Mexico is an enormous market for both imports and exports. USTR.gov notes that in 2017 “The U.S. imported $340.3 billion worth of goods from Mexico, and exports to Mexico totaled $276.2 billion,” making Mexico the United States’ third largest market for both imports and exports in 2017. Despite recent tariffs imposed on some goods, trade flow continues to be strong across the U.S.-Mexico border.

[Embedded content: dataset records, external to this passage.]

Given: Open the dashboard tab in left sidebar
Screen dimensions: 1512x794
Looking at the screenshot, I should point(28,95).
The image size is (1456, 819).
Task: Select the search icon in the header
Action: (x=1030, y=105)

For cross-border shippers, the export-import landscape has become exceedingly complex. Here are 5 tips to better manage your costs and processes:
1. Provide Essential Information in Advance
Incomplete or incorrect paperwork is a common reason shipments get delayed at the border, and it’s very avoidable. When you provide all the information about your freight in advance to your logistics partner, they’re able to coordinate and prepare shipment documentation that must accompany every cross-border shipment. Make sure you provide your logistics partner with accurate shipping addresses, piece counts, pallet counts, details about the items being shipped and timelines.
2. Increase Lead Time
A 1,000-mile load going from state-to-state in the U.S. won’t have the same transit time when shipping into Mexico. Everything slows down at border crossings for routine customs clearance procedures. The more lead time your logistics partner has to book a shipment, the more leverage they have to secure the best carrier for your lane, identify efficiency improvements, negotiate rates and accommodate delivery timelines. If you have a critical northbound shipment, your logistics partners will need time to find the right carrier to handle it. Sometimes, this requires considerable deadhead, which inherently increases costs. In a capacity-constrained environment, information and time are great equalizers.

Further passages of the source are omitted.